Cardinal Jaeger resigned from his office as archbishop at the beginning of 1973. The cathedral chapter of the archdiocese of Paderborn then elected Degenhardt as vicar capitular, and Pope Paul VI named him as the new archbishop of Paderborn in April 1974. In 1999, he celebrated his 25th anniversary in that office at the Liborifest, a traditional Paderborn celebration in honor of St. Liborius of Le Mans.
On October 8, 1991, Archbishop Degenhardt withdrew ecclesiastical teaching authorization from the priest and university teacher, Eugen Drewermann, after he refused to retract certain statements which were not in agreement with Catholic teachings. Among other things, Drewermann had questioned the virgin birth and the bodily resurrection of Jesus. On March 26, 1992, Drewermann was also suspended from the priesthood.
Pope John Paul II surprisingly named Archbishop Degenhardt to be a cardinal, along with Bishop Karl Lehmann of Mainz and five other bishops, on January 28, 2001, after he had just named 37 cardinals one week earlier. Pope John Paul II himself explained his naming only one year later on the occasion of Degenhardt's death in a letter of condolence written from the World Youth Day in Toronto as follows: "With his appointment to cardinal, I wanted to make visible the faithful evidence of the Paderborn spiritual leader for the entire world church." On February 21, 2001, he received the Paderborn archbishop as a cardinal priest with the titular church of San Liborio into the college of cardinals in the largest consistory of modern church history. Degenhardt held various ecclesiastical offices, including the leadership of the Eccumenical Commission of the German Bishops Conference from 1974 to 1976.
Death and funeral
Degenhardt died suddenly in the early morning of July 25, 2002, in the archiepiscopal palace in Paderborn at the age of 76. In the days that followed, thousands passed by the cardinal's body, lying in state in the Bartholomäuskapelle in Paderborn. The funeral took place on August 3, 2002, in the Cathedral of Paderborn in the presence of nine cardinals (Henryk Roman Gulbinowicz (Breslau), Karl Lehmann (Mainz), Franciszek Macharski (Cracow), Joachim Meisner (Cologne), Joseph Ratzinger (Rome), Leo Scheffczyk (Munich), Adrianus Johannes Simonis (Utrecht), Georg Sterzinsky (Berlin) and Friedrich Wetter (Munich)), over 60 archbishops and bishops from all over the world and numerous state guests.

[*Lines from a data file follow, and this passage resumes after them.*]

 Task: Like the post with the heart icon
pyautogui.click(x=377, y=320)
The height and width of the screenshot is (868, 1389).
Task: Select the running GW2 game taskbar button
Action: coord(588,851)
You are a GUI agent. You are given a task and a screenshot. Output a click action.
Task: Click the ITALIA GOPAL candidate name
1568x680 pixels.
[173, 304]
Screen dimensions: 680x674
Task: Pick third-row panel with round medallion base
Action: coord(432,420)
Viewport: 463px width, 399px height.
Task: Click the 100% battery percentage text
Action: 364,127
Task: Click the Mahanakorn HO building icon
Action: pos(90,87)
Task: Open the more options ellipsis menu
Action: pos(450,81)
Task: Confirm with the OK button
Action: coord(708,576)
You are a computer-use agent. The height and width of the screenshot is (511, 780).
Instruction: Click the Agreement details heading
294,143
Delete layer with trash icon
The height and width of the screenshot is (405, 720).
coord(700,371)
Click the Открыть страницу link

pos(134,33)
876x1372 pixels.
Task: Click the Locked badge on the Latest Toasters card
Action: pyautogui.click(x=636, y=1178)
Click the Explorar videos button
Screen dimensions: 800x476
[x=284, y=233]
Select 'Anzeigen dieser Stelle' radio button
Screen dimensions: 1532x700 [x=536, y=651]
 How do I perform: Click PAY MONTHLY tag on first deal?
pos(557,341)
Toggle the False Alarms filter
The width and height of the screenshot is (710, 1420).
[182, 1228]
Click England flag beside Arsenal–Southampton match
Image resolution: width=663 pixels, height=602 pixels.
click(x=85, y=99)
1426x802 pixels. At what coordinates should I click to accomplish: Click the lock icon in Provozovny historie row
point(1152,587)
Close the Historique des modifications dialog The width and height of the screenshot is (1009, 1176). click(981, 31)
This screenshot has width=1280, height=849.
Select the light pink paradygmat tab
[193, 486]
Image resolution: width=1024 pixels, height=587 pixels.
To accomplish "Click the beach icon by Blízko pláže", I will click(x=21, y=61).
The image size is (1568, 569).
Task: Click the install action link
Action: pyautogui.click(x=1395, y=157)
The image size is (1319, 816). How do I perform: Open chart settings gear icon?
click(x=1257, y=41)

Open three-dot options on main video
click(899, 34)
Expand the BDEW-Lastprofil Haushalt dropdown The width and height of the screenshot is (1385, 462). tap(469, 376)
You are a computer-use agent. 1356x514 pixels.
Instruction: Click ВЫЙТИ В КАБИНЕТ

The entrance of the numerous dignitaries into the cathedral alone took 20 minutes. The largest funeral ceremony which had ever taken place in the history of Paderborn was presided over by the ecclesiastical representative of Pope John Paul II, Cardinal Ratzinger (today Pope Benedict XVI), shortly before he became Dean of the College of Cardinals (on November 27, 2002). A vast number of the faithful paid their last respects to Degenhardt through the live television broadcast of the pontifical requiem. In 2003, Hans-Josef Becker became Degenhardt's successor as archbishop of Paderborn.
Cardinal Degenhardt held numerous high decorations and awards. He was an honorary citizen of the city of Paderborn and bearer of the Great Bundesverdienstkreuz with Star. In accordance with his rank as a cardinal, he was also a Grand Crusader in the Order of the Holy Sepulchre, a papal lay order. In addition, he was an honorary member of the K.D.St.V. Guestfalo-Silesia Paderborn in the CV. Degenhardt was a cousin of the German poet and singer, Franz Josef Degenhardt.